The Element of Surprise: Moroccan-Style Burgers with Apple-Balsamic Reduction
August 21, 2014
Cinnamon had been a rash last-minute decision. It settled on the mound of ground almonds and beef like a smug crop dusting. I looked at my hand in surprise. Who told you that was a good idea? my brain said to my hand. The body works in mysterious ways, my hand said to my brain. But by then there was nothing to do but move on with the bold decision, adjusting the plans accordingly.
In Chopped, it’s all about surprises anyway. It’s a game where you have to create an entire, cohesive dish from three disparate ingredients on the spot. There’s no time to research or prepare. You have nothing, and then suddenly, you have to have an idea. You’re already thinking creatively, open to the unexpected.
When we made these burgers the first time for the family Chopped competition in Italy, the ground, toasted almonds mixed with minced garlic and onion piled on pillowy beef reminded me somehow of chicken bastilla, one of my favorite meals in the entire world. Bastilla is a Moroccan dish in which saffron chicken, egg, and toasted almonds are sweetened with orange water and cooked inside crispy, thin phyllo dough. Though it’s garnished with powdered sugar and cinnamon, the filling is a perfect blend of savory and sweet, crunchy and soft.
I don’t think my thought process at the time was as rational as all that, but adding the cinnamon to the burger mash felt right, even though my brain was surprised at quickness of my hand’s action.
And those burgers, when they were finally done – the cinnamon was everything. Like cymbals in a grand orchestral march, they highlighted just the right notes. A sweet, dark chime against umami-rich mushrooms caramelized in olive oil, slightly charred sweet onions, bitter mixed greens, potent gorgonzola and everything that is in and of itself awesome about a burger.

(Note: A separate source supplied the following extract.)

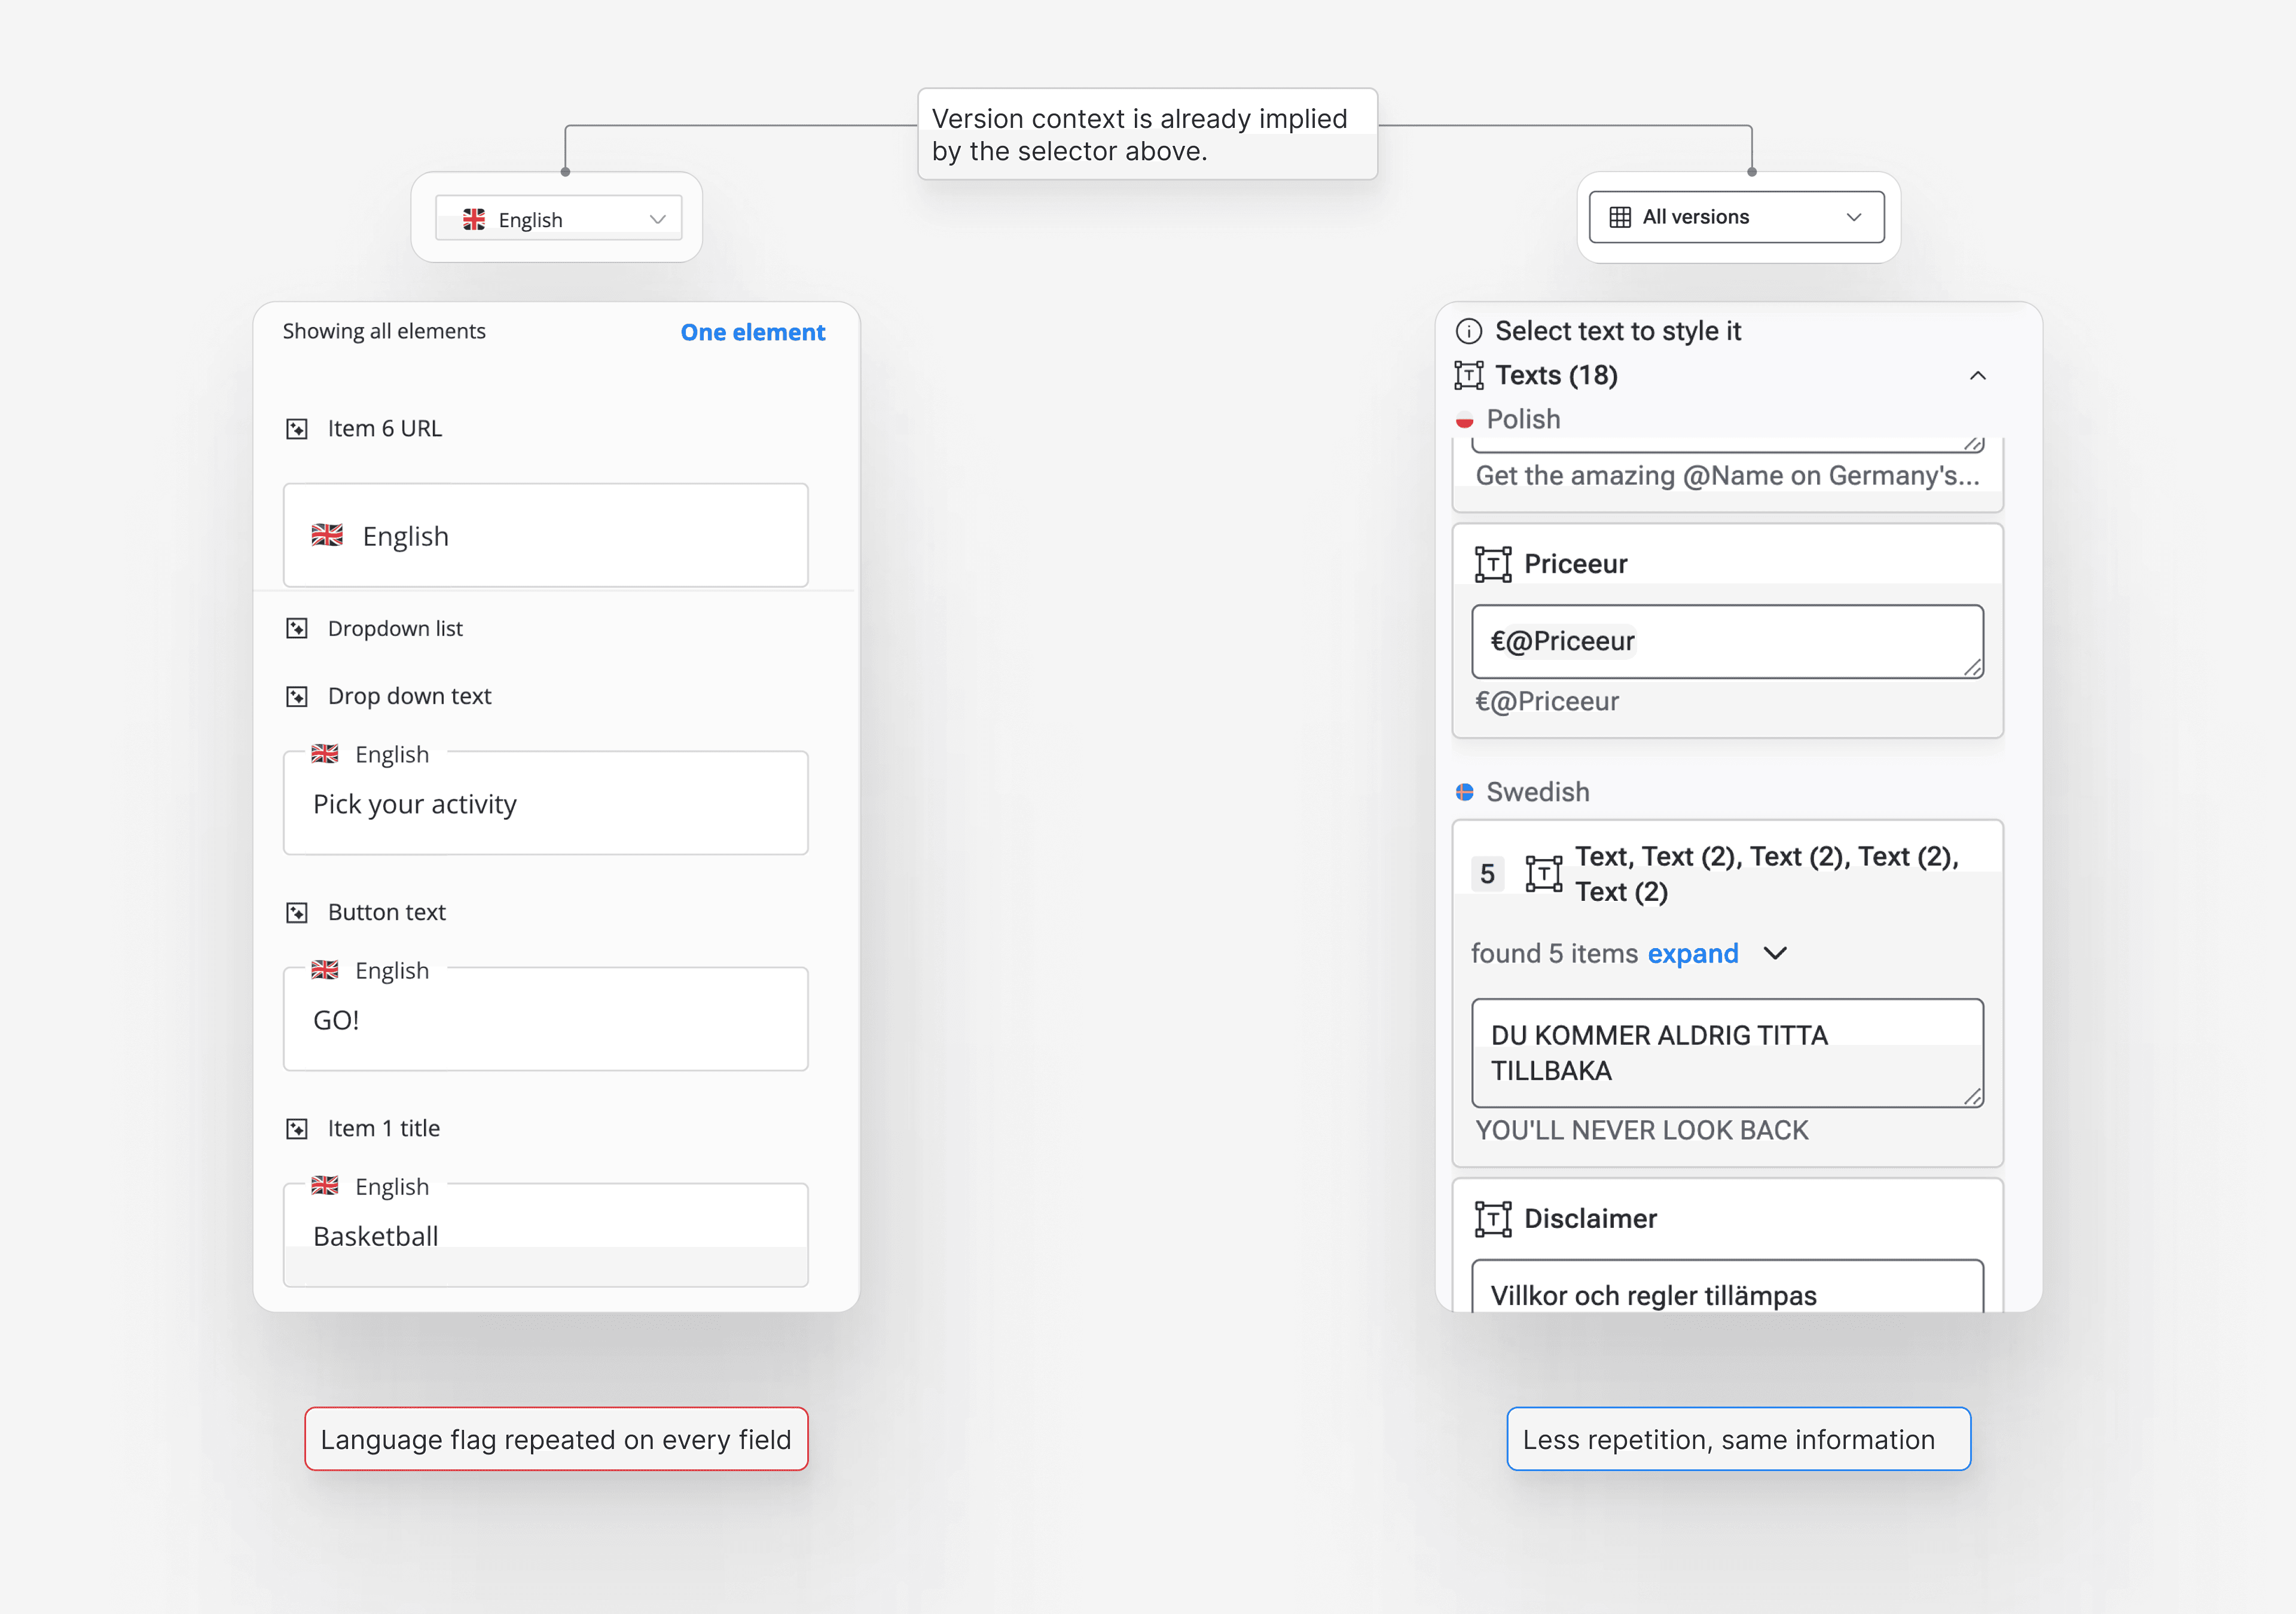The image size is (2296, 1614).
Task: Collapse the Texts (18) section chevron
Action: tap(1977, 376)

There are some surprises, however, that are less fortuitous. Like the call from your health insurance company informing you that they don’t know if they consider your previous employment valid, that they may want you to “cover the difference.” Or the moment you slide open the cabinet door beneath the sink to find a growth of mold clinging to the plaster wall. Or waking up to find half your bedroom wallpaper wilting towards the ground, damp concrete beneath.
There have been a lot of surprises in my life lately.
But what I’m trying to remember is that a surprise isn’t a dead end, it’s a re-route sign. Things break, plans change, insurance companies screw you over – and we keep going. We buy anti-fungal spray and hope that a coat of white paint will hide the spot when the time comes to turn over the apartment. We sigh and save and say, it’s only money. We wake up at 7 am to let the workmen in and say, at least I’ll get some emailing done.
We add the cinnamon and wait to see what happens.
Moroccan-Style Burgers with Apple-Balsamic Reduction
This recipe makes about 7 good-sized burgers. Feel free to substitute blue cheese for gorgonzola and/or to experiment with other bitter mixed greens besides arugula.
For the burgers:
½ cup whole almonds
1.7 lbs. (800 g) ground beef
1 yellow onion, finely chopped
1 clove garlic, minced
1/3 cup crumbled gorgonzola
1 tsp. cinnamon
½ tsp. salt
¼ tsp. pepper
¼ tsp. chili flakes
For the reduction:
1 ½ cups apple juice
¾ cup grapes
¼ cup balsamic vinegar
2 cups sliced mushrooms
¼ cup olive oil
Salt, to taste
1 white onion, sliced into rings
Buns or rolls
1 clove garlic
Chop almonds until they’re a pebbly blend between coarse chunks and fine powder. Briefly toast them in a hot, dry skillet until they start to brown, but don’t blacken. Toasting nuts burn quickly, so don’t take your eyes off them.
Mix almonds with ground beef, onion, garlic, gorgonzola, cinnamon, salt, pepper and chili flakes until all ingredients have been completely blended. Shape into patties and set aside.
Heat apple juice and balsamic vinegar in a saucepan over high heat. Chop grapes and add. Keep the mixture at a boil, skimming any foam from the top until the liquid has reduced to about 1/3 cup.
In the meantime, lightly sauté mushrooms in olive oil until they turn golden and slightly caramelized. Season with salt. Set aside.
Slice open buns or rolls and rub the surface with a bit of olive oil. Place under the broiler and broil until just toasted. Remove from the oven and lightly rub the toasted side of the bottom half with a cut garlic clove. Spread just a bit of gorgonzola on the top half of the bun.
Cook burgers in a skillet, or on a grill, if you’re lucky enough to have one. If you’re cooking burgers in the skillet, toss the slices of onion into the burger grease for a quick wilt before adding them to the burgers. If you’re cooking on a grill, the onions can go on at the same time as the burger.
When the burgers have cooked to the done-ness of your choice, begin assembly: Bun, burger, mushrooms, onion, arugula, reduction.